To be clear, the GOP’s declining fortunes in California are not solely reliant on the failure of Prop. 187. While the rapidly growing demographic of Latino voters pushed back against their marginalization under Prop. 187 by voting Blue, the GOP also lagged in adapting to the state’s evolving post-industrial economy. It similarly struggled to secure the support of suburban voters who had traditionally skewed conservative but were increasingly more accepting on issues like gay rights, climate change, and reproductive rights.

Unsurprisingly, this led to a fundamental shift in the state’s political scene, with Kamala Harris’ candidacy for the district attorney of San Francisco in 2003 coming at a time the city was predominantly Democratic in a firmly Democratic state. At the time, she positioned herself to the right of her primary opponent, incumbent Terence Hallinan, though both supported San Francisco’s sanctuary city policy of not prosecuting various immigration offenses.

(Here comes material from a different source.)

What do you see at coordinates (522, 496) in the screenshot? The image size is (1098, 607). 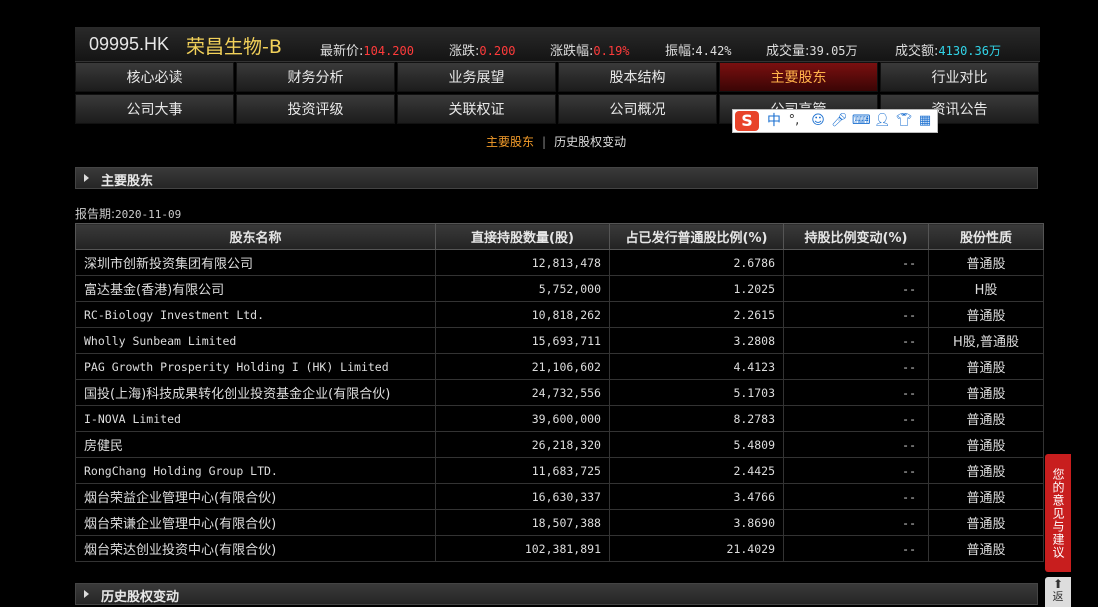 I see `cell-shares: 16,630,337` at bounding box center [522, 496].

Following her victory, and the growing dominance of the Democratic Party in California, Harris projected herself as a pragmatic law-enforcement official during her 2010 run for state attorney general. Wisely, she remained neutral on controversial issues such as Prop. 47, seeking to downgrade some specific felonies to misdemeanors, and a 2016 referendum for early prison releases. This cautious approach, naturally, alienated the leftmost anti-establishment fringes of the Democratic Party, as well as some criminal justice reform advocates. It also foreshadowed a similar strategy in Harris’ 2016 Senate race against former Democratic representative Loretta Sanchez. Harris emerged victorious by securing the support of establishment Democrats, including an endorsement from the retiring Barbara Boxer, while Sanchez appealed to Republicans with tough-on-crime rhetoric.

To some, Harris’ political prowess in California’s largely Democrat-leaning environment is a cause for concern in her electoral match-up against Trump. They point to the path to the U.S. presidency traveling through the Rust Belt states, where her left-signaling messaging might face pushback. However, Harris is no Bernie Sanders, and her record thus far proves she can function as a political insider with pro-establishment credentials.

Yet, amidst prevailing partisanship, Harris’s ideological commitment to Democratic ideals and values and her discipline within the broader party machine is far better suited to countering the MAGA movement than Biden’s nostalgic and folksy attempts to bring together a fractured polity. It is almost politically axiomatic that Democrats from within California have long dismissed their Republican counterparts as inept and unserious. Having witnessed first-hand the GOP’s self-destructive habits in California, Harris needs no crash course in confronting Trump and Vance’s bizarre antics; in fact, there is no one better placed to do it now.

With the stage now set and all the players in place, Kamala Harris has made no secret of her desire to take Trump head-on—unlike President Biden’s approach, which was more cautious. Her campaign takes succor from its branding as a “crusade” to reclaim the nation’s soul from the clutches of chaos. It remains to be seen whether November marks her redemption or deflation, but one thing cannot be denied: Kamala is ready, and she is coming for the prize.